The IRS fits the pattern too. Here’s a brief history of the agency’s budget since Republicans took over the House. In 2011, the IRS proposed boosting its $12 billion allowance by $500 million, mostly because going after tax cheats was chewing up more resources. The Republicans countered by offering to cut the budget by $600 million, before eventually settling for a $20 million trim. The following year, Republicans lopped off another $300 million. Congress did finally relent in 2013, approving a $70 million increase. But this still left the IRS well below its 2011 funding level.
Did any Republican strategist specifically foresee that squeezing the agency would create a scandal in which conservatives could claim to be victims? Of course not. And it’s far from clear that giving the agency a few hundred million more dollars here or there would have ended the dysfunction in the Exempt Organizations division, whose problems long preceded John Boehner’s speakership.
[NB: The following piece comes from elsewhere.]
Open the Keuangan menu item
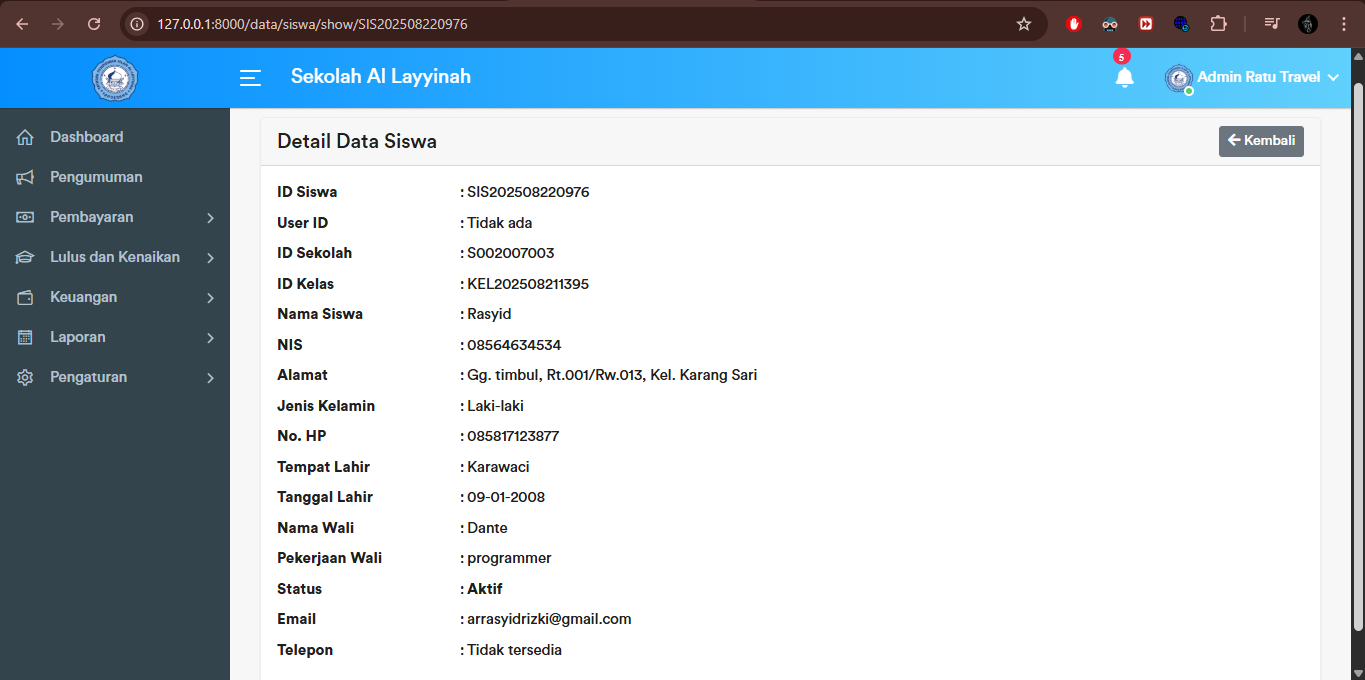The width and height of the screenshot is (1365, 680). tap(84, 297)
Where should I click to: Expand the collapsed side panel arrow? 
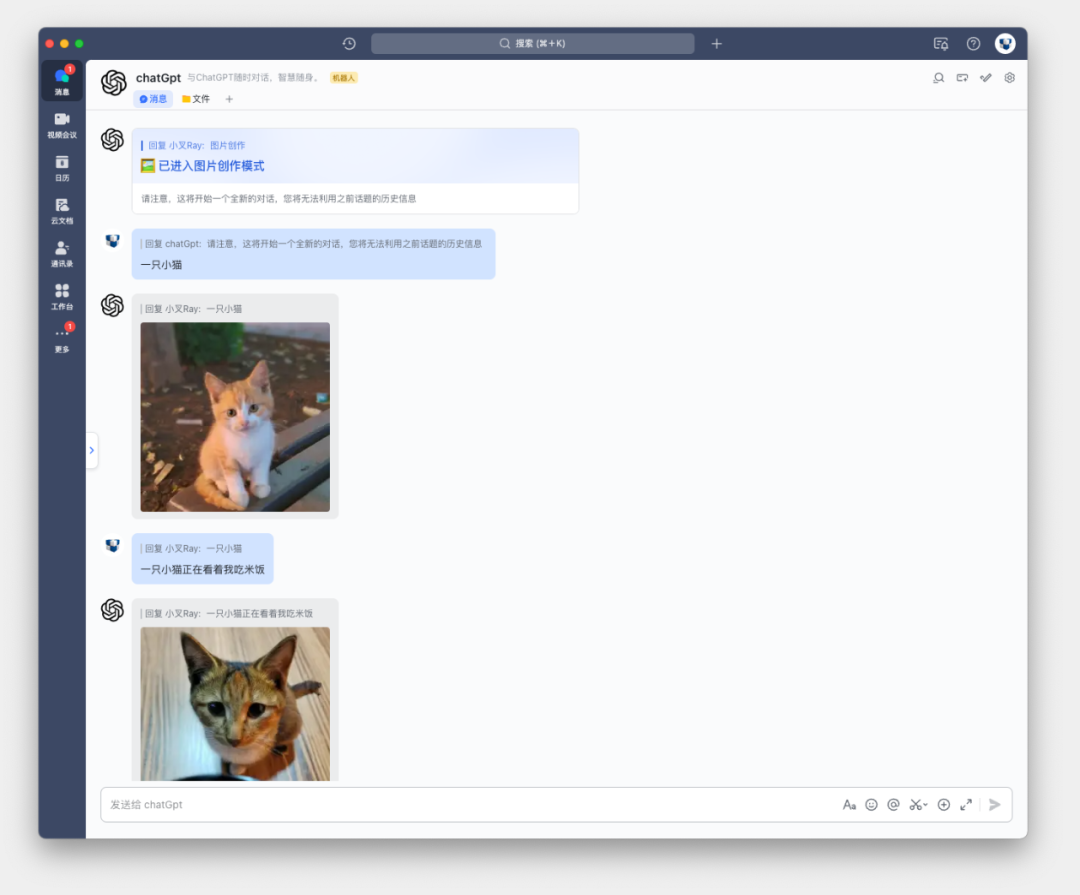click(x=92, y=450)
But what holding down the IRS budget clearly did do was make it impossible to solve these problems for anyone who might have wanted to.
More generally, the budget strains prevented the agency from staffing up appropriately across the board, increasing the chances of a major snafu somewhere in its vast organization chart. As Colleen Kelley, the head of the union that represents IRS employees, said when Republicans beat back the agency’s 2011 budget request (and then crowed about it in the press), “This will compromise enforcement efforts, thus reducing government revenue, and serve as an obstacle to improved customer service.” Go figure.
The just and logical result of this chain of events would be to discredit the people intent on starving government. Instead, the scandal has become a convenient talking point for opponents of government itself. The IRS uproar “probably represents the last shovelful of dirt on the central mission of Barack Obama’s presidency: rehabilitating Big Government’s reputation as a necessary first step toward a new Progressive Era,” wrote the economics commentator James Pethokoukis in National Review. More alarmingly, mainstream pundits are echoing this conclusion. “The IRS flap eats away at the underpinnings of what President Barack Obama promised when he first ran in 2008,” wrote the centrist columnist Jerry Seib the following week. “A revival of confidence that government is capable of solving problems in a smart and nonideological manner.”
I’m afraid Seib is right. As it’s currently playing out, the scandal probably is sapping confidence in government. But how we got to this point is no accident. It was the plan all along.